Karen D Coulman; James Hopkins; Sara Brookes; Katy Chalmers; Barry Main; Amanda Owen-Smith; Rob C Andrews; James Byrne; Jenny Donovan; Graziella Mazza; Barnaby C Reeves; Chris A. Rogers; Janice L. Thompson; Richard Welbourn; Sarah Wordsworth; Jane M Blazeby

Background Bariatric and metabolic surgery is used as a treatment for patients with severe and complex obesity. However, there is a need to improve outcome selection and reporting in bariatric surgery trials. A Core Outcome Set (COS), an agreed minimum set of outcomes reported in all studies of a specific condition, may achieve this. Here, we present the development of a COS for BARIAtric and metabolic surgery Clinical Trials—the BARIACT Study. Methods and Findings Outcomes identified from systematic reviews and patient interviews informed a questionnaire survey. Patients and health professionals were surveyed three times and asked to rate the importance of each item on a 1–9 scale. Delphi methods provided anonymised feedback to participants. Items not meeting predefined criteria were discarded between rounds. Remaining items were discussed at consensus meetings, held separately with patients and professionals, where the COS was agreed. Data sources identified 2,990 outcomes, which were used to develop a 130-item questionnaire. Round 1 response rates were moderate but subsequently improved to above 75% for other rounds. After rounds 2 and 3, 81 and 14 items were discarded, respectively, leaving 35 items for discussion at consensus meetings. The final COS included nine items: “weight,” “diabetes status,” “cardiovascular risk,” “overall quality of life (QOL),” “mortality,” “technical complications of the specific operation,” “any re-operation/re-intervention,” “dysphagia/regurgitation,” and “micronutrient status.” The main limitation of this study was that it was based in the United Kingdom only. Conclusions The COS is recommended to be used as a minimum in all trials of bariatric and metabolic surgery. Adoption of the COS will improve data synthesis and the value of research data. Future work will establish methods for the measurement of the outcomes in the COS.


International Journal of Technology Assessment in Health Care | 2010

The usefulness of NICE guidance in practice: different perspectives of managers, clinicians, and patients.

Amanda Owen-Smith; Joanna Coast; Jenny Donovan

OBJECTIVES The UK National Institute for Health and Clinical Excellence (NICE) has been widely hailed as an international leader in health technology assessment.

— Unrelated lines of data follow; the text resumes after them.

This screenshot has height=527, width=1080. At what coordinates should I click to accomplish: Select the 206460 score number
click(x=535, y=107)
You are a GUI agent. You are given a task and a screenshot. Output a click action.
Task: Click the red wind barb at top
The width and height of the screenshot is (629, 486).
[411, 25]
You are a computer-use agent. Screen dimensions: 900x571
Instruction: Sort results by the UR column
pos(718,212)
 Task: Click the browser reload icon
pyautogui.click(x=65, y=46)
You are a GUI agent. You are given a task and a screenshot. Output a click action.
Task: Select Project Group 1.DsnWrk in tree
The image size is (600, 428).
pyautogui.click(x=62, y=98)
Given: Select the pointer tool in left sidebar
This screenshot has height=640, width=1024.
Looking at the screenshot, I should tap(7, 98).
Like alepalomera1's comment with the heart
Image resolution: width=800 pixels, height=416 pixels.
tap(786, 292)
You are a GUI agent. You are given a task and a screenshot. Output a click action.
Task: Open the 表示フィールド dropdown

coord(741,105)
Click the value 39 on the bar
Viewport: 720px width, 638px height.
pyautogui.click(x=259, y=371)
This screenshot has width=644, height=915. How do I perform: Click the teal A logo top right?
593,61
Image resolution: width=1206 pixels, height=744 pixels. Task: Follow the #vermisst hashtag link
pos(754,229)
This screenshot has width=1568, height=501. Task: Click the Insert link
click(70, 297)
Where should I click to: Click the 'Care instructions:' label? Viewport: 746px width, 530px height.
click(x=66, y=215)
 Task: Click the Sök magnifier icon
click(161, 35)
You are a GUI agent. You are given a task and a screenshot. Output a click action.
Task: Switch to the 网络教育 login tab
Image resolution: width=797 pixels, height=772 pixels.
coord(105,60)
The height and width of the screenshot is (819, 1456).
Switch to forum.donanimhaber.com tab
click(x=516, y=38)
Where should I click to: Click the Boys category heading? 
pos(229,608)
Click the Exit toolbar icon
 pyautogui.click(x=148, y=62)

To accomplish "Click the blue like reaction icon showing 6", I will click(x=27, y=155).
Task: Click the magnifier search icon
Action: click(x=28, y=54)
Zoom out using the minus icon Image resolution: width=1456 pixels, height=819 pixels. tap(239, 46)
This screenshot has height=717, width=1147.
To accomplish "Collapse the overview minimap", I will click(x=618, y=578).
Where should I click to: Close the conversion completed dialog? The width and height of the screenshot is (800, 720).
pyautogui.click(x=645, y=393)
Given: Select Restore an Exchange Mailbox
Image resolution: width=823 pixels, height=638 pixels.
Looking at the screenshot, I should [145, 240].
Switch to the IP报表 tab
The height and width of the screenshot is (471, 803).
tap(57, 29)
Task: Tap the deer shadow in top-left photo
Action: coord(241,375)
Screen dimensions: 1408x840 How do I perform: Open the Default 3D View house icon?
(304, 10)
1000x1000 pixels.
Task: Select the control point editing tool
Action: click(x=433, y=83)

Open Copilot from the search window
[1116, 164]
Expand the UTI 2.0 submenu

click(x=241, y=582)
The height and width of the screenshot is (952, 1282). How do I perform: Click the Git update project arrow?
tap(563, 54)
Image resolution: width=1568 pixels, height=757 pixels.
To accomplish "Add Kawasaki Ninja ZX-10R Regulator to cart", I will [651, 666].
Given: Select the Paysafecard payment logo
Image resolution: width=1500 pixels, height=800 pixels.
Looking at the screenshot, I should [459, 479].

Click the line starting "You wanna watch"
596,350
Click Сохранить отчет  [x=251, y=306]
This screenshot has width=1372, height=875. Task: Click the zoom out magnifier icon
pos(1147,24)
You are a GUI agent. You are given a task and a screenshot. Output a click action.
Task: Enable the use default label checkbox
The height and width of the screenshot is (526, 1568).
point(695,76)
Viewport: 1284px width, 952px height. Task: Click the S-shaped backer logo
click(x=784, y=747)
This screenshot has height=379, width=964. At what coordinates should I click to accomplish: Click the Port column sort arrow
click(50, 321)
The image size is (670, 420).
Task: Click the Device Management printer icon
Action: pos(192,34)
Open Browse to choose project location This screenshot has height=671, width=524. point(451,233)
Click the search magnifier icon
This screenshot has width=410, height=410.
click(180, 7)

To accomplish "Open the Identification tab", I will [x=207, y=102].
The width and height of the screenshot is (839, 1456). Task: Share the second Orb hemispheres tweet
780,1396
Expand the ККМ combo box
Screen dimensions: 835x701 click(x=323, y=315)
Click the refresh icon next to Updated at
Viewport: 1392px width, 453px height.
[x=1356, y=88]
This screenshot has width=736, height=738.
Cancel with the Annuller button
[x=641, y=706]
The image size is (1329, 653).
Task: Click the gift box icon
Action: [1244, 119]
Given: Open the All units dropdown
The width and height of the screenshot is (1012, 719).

The objectives of its guidance are to ensure uniformity in healthcare provision, and promote a systematic and accountable way to allocate resources. However, research relating to the implementation of guidance is limited, and little is known about how it influences decision making at the consultation level or how useful it is to individual patients. METHODS In-depth interviews were undertaken with professionals involved in healthcare provision at the community level, and with clinical professionals and patients providing or receiving care for morbid obesity and breast cancer (n = 52). RESULTS Although NICE guidance was generally well-regarded, in practice it was of more importance and usefulness to managerial than clinical professionals. Clinicians used a patchy approach to implementation depending on whether recommendations accorded with their personal interpretation of the evidence available, and whether funding was available locally. Many patients had not heard of NICE, and clinical professionals did not alert them to its existence. Even where patients knew about relevant guidance, they were rarely able to use it to assert their right to treatment. CONCLUSIONS These findings challenge the perception that NICE guidance results in consistent and accountable decision making, and the limited accessibility and usefulness of guidance to patients suggests more information and support is needed at the point of provision if these objectives are to be achieved.